Task to carry out - Give back exactly the line that contains "Given: Open the Share Screen options caret" and all the lines after it in the records below, to the very last, with no other output.

----

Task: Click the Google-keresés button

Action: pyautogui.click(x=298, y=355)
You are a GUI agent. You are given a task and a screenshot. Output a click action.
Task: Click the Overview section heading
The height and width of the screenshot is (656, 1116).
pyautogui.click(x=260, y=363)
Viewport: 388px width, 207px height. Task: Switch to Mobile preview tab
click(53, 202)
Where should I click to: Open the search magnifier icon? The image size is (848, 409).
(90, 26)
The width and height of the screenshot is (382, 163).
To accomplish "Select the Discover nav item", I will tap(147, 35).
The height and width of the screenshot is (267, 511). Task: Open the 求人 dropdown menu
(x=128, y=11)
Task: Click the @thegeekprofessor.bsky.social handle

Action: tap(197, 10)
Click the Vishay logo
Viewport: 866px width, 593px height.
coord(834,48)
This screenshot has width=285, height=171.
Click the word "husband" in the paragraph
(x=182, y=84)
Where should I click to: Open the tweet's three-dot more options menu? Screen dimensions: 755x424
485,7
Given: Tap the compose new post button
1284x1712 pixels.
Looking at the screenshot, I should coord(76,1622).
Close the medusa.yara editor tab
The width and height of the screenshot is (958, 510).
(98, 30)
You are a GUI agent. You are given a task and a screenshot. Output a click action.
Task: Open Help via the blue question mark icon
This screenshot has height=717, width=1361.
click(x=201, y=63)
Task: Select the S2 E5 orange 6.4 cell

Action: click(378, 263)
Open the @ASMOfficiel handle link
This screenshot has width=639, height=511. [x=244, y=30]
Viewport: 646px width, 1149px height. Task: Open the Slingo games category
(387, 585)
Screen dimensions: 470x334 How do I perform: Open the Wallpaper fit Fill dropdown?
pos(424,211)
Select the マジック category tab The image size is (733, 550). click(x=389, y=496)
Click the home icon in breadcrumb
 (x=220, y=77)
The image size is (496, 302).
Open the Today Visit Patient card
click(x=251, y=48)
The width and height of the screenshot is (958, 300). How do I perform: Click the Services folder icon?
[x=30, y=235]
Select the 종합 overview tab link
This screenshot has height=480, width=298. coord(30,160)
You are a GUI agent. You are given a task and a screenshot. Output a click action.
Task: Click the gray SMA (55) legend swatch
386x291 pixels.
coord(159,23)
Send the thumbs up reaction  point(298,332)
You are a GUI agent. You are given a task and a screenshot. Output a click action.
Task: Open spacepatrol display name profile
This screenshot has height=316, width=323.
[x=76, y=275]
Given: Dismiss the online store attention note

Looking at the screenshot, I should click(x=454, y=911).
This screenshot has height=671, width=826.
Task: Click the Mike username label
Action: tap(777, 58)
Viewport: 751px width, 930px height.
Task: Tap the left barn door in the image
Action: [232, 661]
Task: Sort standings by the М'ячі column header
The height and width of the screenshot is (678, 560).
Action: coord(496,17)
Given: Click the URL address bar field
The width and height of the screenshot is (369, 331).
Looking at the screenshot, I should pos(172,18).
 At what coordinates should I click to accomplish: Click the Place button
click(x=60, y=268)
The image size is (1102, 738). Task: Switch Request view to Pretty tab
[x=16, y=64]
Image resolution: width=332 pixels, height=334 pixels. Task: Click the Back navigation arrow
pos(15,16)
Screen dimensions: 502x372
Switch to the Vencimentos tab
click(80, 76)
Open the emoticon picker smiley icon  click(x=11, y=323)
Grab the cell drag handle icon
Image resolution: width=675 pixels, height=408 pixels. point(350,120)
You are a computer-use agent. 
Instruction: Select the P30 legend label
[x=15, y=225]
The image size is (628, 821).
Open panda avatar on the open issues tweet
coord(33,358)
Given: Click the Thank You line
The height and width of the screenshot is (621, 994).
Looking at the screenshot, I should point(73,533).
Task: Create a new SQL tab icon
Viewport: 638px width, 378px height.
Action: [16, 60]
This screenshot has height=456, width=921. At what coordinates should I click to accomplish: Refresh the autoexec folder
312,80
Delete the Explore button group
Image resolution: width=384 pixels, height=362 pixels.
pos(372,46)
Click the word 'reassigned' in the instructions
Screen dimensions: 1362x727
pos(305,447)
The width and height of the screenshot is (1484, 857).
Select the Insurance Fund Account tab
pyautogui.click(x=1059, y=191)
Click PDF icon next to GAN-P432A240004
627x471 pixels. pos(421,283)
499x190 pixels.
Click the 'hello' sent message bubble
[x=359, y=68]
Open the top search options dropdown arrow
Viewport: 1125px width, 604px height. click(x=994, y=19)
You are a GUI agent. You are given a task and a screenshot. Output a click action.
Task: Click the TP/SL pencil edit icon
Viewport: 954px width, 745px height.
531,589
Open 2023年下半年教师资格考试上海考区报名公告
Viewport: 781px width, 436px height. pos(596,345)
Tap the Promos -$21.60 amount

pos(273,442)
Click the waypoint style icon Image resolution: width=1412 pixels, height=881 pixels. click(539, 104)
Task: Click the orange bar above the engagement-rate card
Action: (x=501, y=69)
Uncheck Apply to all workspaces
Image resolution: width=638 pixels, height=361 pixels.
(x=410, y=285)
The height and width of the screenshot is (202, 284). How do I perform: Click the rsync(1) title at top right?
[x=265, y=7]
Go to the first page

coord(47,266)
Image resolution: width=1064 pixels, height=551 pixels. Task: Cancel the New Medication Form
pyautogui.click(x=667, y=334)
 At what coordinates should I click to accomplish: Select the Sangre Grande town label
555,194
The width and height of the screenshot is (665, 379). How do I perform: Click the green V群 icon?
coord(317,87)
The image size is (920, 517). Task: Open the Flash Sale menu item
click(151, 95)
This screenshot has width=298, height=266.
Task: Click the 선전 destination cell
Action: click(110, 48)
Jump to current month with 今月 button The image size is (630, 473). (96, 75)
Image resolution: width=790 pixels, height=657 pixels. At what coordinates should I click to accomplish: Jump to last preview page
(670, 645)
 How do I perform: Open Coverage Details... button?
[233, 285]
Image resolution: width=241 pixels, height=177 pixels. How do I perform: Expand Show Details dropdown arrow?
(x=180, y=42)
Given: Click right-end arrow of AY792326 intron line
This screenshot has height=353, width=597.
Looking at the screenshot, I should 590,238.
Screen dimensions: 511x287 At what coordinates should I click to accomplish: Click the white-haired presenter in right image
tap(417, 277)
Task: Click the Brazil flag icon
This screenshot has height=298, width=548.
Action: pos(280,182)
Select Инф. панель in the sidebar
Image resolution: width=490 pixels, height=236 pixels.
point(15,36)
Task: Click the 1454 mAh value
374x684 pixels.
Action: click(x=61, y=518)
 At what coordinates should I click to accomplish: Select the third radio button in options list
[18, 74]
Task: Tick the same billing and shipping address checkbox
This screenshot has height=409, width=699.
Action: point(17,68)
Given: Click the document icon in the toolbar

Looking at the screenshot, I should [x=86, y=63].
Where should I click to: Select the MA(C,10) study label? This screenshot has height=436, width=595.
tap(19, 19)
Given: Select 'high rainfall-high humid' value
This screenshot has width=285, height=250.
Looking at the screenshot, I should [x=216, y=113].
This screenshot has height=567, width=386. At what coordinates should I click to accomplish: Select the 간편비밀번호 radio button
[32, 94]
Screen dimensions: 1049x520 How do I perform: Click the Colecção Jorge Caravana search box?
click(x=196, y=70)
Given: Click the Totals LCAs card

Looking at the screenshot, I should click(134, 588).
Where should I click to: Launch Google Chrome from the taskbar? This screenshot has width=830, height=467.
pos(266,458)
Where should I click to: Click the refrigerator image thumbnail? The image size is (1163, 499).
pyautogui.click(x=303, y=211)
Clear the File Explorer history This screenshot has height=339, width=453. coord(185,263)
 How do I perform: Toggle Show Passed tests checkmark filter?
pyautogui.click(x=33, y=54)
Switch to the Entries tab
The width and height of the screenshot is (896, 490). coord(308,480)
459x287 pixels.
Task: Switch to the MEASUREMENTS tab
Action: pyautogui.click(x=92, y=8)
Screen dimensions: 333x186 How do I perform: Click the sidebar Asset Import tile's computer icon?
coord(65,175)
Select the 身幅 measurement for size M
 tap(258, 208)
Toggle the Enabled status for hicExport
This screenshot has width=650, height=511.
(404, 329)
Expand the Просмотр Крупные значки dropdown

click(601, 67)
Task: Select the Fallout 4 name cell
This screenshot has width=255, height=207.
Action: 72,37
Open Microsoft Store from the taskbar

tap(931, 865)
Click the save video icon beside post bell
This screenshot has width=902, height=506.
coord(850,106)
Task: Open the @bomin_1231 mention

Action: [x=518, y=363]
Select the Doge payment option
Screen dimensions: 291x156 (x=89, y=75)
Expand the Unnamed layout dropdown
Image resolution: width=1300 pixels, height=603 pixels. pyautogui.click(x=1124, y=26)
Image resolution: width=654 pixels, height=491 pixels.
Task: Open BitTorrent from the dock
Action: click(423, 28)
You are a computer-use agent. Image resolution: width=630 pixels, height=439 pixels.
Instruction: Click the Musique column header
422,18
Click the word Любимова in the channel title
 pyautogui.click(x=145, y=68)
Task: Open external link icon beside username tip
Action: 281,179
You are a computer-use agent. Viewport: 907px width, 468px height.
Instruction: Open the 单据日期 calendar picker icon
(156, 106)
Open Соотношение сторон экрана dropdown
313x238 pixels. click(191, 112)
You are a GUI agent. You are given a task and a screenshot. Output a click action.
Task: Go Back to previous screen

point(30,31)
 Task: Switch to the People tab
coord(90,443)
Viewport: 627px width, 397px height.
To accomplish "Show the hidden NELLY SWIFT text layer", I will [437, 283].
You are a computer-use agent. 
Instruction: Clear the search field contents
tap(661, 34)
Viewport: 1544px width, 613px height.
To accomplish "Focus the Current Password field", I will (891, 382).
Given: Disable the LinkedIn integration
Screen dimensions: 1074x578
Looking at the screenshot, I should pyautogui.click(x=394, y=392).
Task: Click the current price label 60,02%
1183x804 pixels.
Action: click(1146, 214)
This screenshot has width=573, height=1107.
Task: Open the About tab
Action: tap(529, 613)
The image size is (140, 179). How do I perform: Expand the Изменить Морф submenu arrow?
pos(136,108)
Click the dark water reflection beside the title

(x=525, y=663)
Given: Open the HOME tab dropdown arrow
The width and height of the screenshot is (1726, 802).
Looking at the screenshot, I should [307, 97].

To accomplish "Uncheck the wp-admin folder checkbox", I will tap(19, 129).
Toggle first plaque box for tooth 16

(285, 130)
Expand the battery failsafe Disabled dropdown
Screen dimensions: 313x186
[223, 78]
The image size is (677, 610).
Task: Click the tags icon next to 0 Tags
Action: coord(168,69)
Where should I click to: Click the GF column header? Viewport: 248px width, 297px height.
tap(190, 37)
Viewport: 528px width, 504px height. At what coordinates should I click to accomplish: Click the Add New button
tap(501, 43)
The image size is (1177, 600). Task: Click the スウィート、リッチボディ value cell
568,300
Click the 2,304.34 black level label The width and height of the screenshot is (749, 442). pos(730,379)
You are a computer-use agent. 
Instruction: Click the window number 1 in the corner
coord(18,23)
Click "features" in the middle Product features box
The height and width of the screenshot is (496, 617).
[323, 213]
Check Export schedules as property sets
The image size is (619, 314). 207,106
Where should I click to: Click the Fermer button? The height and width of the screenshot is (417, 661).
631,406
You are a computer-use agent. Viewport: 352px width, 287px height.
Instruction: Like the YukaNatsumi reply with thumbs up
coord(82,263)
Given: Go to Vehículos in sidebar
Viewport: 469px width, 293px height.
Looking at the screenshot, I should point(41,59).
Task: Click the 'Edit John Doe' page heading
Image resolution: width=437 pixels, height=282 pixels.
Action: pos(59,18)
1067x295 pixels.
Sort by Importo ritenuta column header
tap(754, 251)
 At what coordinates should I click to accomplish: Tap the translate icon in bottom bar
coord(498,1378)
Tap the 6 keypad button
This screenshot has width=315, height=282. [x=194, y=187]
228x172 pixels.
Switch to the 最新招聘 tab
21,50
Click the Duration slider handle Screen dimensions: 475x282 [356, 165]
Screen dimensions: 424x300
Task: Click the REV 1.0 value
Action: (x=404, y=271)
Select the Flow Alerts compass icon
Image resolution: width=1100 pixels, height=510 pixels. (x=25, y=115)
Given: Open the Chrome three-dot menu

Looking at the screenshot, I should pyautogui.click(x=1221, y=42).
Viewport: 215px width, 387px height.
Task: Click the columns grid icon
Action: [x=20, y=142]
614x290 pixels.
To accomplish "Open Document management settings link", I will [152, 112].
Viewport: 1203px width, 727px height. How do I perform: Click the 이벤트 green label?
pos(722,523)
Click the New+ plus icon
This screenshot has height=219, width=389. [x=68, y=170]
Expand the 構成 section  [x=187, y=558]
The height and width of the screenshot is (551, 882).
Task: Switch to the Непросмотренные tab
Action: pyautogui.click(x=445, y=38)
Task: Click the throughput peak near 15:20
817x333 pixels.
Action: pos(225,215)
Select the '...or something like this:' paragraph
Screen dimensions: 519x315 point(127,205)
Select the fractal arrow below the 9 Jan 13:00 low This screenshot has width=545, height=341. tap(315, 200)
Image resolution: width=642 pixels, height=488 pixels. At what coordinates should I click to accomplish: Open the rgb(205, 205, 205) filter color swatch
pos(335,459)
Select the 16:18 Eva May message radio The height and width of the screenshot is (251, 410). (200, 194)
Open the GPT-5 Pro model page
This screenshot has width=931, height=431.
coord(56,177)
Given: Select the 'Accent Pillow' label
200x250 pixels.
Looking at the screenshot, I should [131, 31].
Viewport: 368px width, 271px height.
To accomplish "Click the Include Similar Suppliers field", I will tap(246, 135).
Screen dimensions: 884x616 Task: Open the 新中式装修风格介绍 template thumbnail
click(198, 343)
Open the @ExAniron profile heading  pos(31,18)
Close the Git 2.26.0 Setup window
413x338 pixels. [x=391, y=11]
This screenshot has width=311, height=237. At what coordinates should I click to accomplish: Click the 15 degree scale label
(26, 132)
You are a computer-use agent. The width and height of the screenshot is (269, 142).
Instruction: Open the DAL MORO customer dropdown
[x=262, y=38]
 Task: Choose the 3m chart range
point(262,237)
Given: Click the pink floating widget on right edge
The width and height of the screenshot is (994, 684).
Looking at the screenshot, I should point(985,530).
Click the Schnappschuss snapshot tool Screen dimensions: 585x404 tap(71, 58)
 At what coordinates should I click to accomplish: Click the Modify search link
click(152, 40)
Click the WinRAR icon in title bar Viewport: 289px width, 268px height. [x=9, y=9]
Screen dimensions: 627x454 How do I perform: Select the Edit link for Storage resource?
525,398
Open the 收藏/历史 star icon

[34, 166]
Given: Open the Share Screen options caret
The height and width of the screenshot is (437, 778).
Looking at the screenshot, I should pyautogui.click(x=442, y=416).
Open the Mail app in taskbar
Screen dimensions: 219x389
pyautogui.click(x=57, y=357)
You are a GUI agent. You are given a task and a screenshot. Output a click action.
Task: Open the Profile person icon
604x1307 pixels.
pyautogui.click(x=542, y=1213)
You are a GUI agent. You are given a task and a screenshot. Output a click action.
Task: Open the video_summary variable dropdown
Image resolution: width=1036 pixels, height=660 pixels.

----

Task response -
Given: Open the Share Screen options caret
The height and width of the screenshot is (437, 778).
Looking at the screenshot, I should pyautogui.click(x=442, y=416).
Open the Mail app in taskbar
Screen dimensions: 219x389
pyautogui.click(x=57, y=357)
You are a GUI agent. You are given a task and a screenshot. Output a click action.
Task: Open the Profile person icon
604x1307 pixels.
pyautogui.click(x=542, y=1213)
You are a GUI agent. You are given a task and a screenshot. Output a click action.
Task: Open the video_summary variable dropdown
Image resolution: width=1036 pixels, height=660 pixels.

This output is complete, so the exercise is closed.